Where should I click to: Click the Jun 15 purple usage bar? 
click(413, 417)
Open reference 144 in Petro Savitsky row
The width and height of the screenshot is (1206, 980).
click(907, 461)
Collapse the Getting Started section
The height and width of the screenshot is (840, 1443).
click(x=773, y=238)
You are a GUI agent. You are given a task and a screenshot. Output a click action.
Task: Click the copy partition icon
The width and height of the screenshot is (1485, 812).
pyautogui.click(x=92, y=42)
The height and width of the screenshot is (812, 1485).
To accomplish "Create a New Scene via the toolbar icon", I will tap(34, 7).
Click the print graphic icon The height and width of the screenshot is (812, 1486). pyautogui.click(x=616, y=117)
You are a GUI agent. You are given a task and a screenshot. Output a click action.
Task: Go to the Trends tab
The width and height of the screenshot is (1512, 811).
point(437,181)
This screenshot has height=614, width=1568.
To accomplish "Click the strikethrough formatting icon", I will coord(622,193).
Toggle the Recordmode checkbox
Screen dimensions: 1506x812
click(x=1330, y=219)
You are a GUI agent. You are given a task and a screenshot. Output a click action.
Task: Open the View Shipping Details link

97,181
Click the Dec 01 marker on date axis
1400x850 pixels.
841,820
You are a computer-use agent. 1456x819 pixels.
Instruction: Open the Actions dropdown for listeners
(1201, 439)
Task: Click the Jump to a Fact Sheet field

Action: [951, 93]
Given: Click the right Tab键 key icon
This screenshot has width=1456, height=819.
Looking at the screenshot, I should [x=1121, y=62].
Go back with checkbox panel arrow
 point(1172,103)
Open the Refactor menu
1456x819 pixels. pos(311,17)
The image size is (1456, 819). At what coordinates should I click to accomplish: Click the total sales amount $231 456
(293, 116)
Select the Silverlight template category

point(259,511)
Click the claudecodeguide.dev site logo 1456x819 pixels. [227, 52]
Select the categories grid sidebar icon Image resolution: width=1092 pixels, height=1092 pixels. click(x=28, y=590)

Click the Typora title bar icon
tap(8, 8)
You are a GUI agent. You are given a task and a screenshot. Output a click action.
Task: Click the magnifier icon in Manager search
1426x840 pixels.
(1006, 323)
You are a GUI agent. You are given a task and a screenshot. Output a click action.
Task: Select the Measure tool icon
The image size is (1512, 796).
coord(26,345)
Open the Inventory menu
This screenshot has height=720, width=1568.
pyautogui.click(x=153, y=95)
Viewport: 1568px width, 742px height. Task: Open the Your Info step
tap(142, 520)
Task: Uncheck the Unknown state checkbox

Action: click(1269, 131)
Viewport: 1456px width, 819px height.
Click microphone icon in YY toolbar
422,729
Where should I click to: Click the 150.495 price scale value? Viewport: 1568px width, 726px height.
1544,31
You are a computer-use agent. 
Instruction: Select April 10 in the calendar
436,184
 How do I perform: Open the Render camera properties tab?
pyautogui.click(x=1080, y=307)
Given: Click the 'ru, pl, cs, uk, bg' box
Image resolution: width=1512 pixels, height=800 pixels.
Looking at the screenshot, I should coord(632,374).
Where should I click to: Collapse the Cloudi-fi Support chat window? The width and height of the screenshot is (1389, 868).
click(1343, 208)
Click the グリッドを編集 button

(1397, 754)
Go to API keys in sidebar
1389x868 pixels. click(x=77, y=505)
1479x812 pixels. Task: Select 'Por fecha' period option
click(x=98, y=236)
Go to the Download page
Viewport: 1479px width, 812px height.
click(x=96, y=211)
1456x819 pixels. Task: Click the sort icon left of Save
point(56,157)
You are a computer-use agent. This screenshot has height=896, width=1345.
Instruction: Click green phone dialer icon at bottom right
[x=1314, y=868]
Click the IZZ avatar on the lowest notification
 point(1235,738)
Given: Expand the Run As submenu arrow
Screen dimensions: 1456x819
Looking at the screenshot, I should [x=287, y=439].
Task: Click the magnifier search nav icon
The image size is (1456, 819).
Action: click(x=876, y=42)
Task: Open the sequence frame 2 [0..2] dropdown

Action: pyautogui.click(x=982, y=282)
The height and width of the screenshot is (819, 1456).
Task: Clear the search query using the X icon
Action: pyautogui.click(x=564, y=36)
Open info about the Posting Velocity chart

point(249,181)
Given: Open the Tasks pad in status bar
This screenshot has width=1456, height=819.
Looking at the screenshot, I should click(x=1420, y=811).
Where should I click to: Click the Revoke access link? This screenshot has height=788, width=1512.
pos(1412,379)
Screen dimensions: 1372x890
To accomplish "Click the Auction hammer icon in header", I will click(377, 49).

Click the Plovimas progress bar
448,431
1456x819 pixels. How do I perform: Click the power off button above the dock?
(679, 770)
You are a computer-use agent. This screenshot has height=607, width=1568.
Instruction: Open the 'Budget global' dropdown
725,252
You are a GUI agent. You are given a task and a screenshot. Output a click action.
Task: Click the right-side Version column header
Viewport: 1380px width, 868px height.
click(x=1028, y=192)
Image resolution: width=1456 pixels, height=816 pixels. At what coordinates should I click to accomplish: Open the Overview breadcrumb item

## To do
Copy out the whole listing exactly; please set it all down.

## Solution to the exercise
Where should I click to: Click the Jun 15 purple usage bar? 
click(413, 417)
Open reference 144 in Petro Savitsky row
The width and height of the screenshot is (1206, 980).
click(907, 461)
Collapse the Getting Started section
The height and width of the screenshot is (840, 1443).
click(x=773, y=238)
You are a GUI agent. You are given a task and a screenshot. Output a click action.
Task: Click the copy partition icon
The width and height of the screenshot is (1485, 812).
pyautogui.click(x=92, y=42)
The height and width of the screenshot is (812, 1485).
To accomplish "Create a New Scene via the toolbar icon", I will tap(34, 7).
Click the print graphic icon The height and width of the screenshot is (812, 1486). pyautogui.click(x=616, y=117)
You are a GUI agent. You are given a task and a screenshot. Output a click action.
Task: Go to the Trends tab
The width and height of the screenshot is (1512, 811).
point(437,181)
This screenshot has height=614, width=1568.
To accomplish "Click the strikethrough formatting icon", I will coord(622,193).
Toggle the Recordmode checkbox
Screen dimensions: 1506x812
click(x=1330, y=219)
You are a GUI agent. You are given a task and a screenshot. Output a click action.
Task: Open the View Shipping Details link

97,181
Click the Dec 01 marker on date axis
1400x850 pixels.
841,820
You are a computer-use agent. 1456x819 pixels.
Instruction: Open the Actions dropdown for listeners
(1201, 439)
Task: Click the Jump to a Fact Sheet field

Action: [951, 93]
Given: Click the right Tab键 key icon
This screenshot has width=1456, height=819.
Looking at the screenshot, I should [x=1121, y=62].
Go back with checkbox panel arrow
 point(1172,103)
Open the Refactor menu
1456x819 pixels. pos(311,17)
The image size is (1456, 819). At what coordinates should I click to accomplish: Click the total sales amount $231 456
(293, 116)
Select the Silverlight template category

point(259,511)
Click the claudecodeguide.dev site logo 1456x819 pixels. [227, 52]
Select the categories grid sidebar icon Image resolution: width=1092 pixels, height=1092 pixels. click(x=28, y=590)

Click the Typora title bar icon
tap(8, 8)
You are a GUI agent. You are given a task and a screenshot. Output a click action.
Task: Click the magnifier icon in Manager search
1426x840 pixels.
(1006, 323)
You are a GUI agent. You are given a task and a screenshot. Output a click action.
Task: Select the Measure tool icon
The image size is (1512, 796).
coord(26,345)
Open the Inventory menu
This screenshot has height=720, width=1568.
pyautogui.click(x=153, y=95)
Viewport: 1568px width, 742px height. Task: Open the Your Info step
tap(142, 520)
Task: Uncheck the Unknown state checkbox

Action: click(1269, 131)
Viewport: 1456px width, 819px height.
Click microphone icon in YY toolbar
422,729
Where should I click to: Click the 150.495 price scale value? Viewport: 1568px width, 726px height.
1544,31
You are a computer-use agent. 
Instruction: Select April 10 in the calendar
436,184
 How do I perform: Open the Render camera properties tab?
pyautogui.click(x=1080, y=307)
Given: Click the 'ru, pl, cs, uk, bg' box
Image resolution: width=1512 pixels, height=800 pixels.
Looking at the screenshot, I should coord(632,374).
Where should I click to: Collapse the Cloudi-fi Support chat window? The width and height of the screenshot is (1389, 868).
click(1343, 208)
Click the グリッドを編集 button

(1397, 754)
Go to API keys in sidebar
1389x868 pixels. click(x=77, y=505)
1479x812 pixels. Task: Select 'Por fecha' period option
click(x=98, y=236)
Go to the Download page
Viewport: 1479px width, 812px height.
click(x=96, y=211)
1456x819 pixels. Task: Click the sort icon left of Save
point(56,157)
You are a computer-use agent. This screenshot has height=896, width=1345.
Instruction: Click green phone dialer icon at bottom right
[x=1314, y=868]
Click the IZZ avatar on the lowest notification
 point(1235,738)
Given: Expand the Run As submenu arrow
Screen dimensions: 1456x819
Looking at the screenshot, I should [x=287, y=439].
Task: Click the magnifier search nav icon
The image size is (1456, 819).
Action: click(x=876, y=42)
Task: Open the sequence frame 2 [0..2] dropdown

Action: pyautogui.click(x=982, y=282)
The height and width of the screenshot is (819, 1456).
Task: Clear the search query using the X icon
Action: pyautogui.click(x=564, y=36)
Open info about the Posting Velocity chart

point(249,181)
Given: Open the Tasks pad in status bar
This screenshot has width=1456, height=819.
Looking at the screenshot, I should click(x=1420, y=811).
Where should I click to: Click the Revoke access link? This screenshot has height=788, width=1512.
pos(1412,379)
Screen dimensions: 1372x890
To accomplish "Click the Auction hammer icon in header", I will click(377, 49).

Click the Plovimas progress bar
448,431
1456x819 pixels. How do I perform: Click the power off button above the dock?
(679, 770)
You are a computer-use agent. This screenshot has height=607, width=1568.
Instruction: Open the 'Budget global' dropdown
725,252
You are a GUI agent. You are given a task and a screenshot. Output a click action.
Task: Click the right-side Version column header
Viewport: 1380px width, 868px height.
click(x=1028, y=192)
Image resolution: width=1456 pixels, height=816 pixels. At what coordinates should I click to accomplish: Open the Overview breadcrumb item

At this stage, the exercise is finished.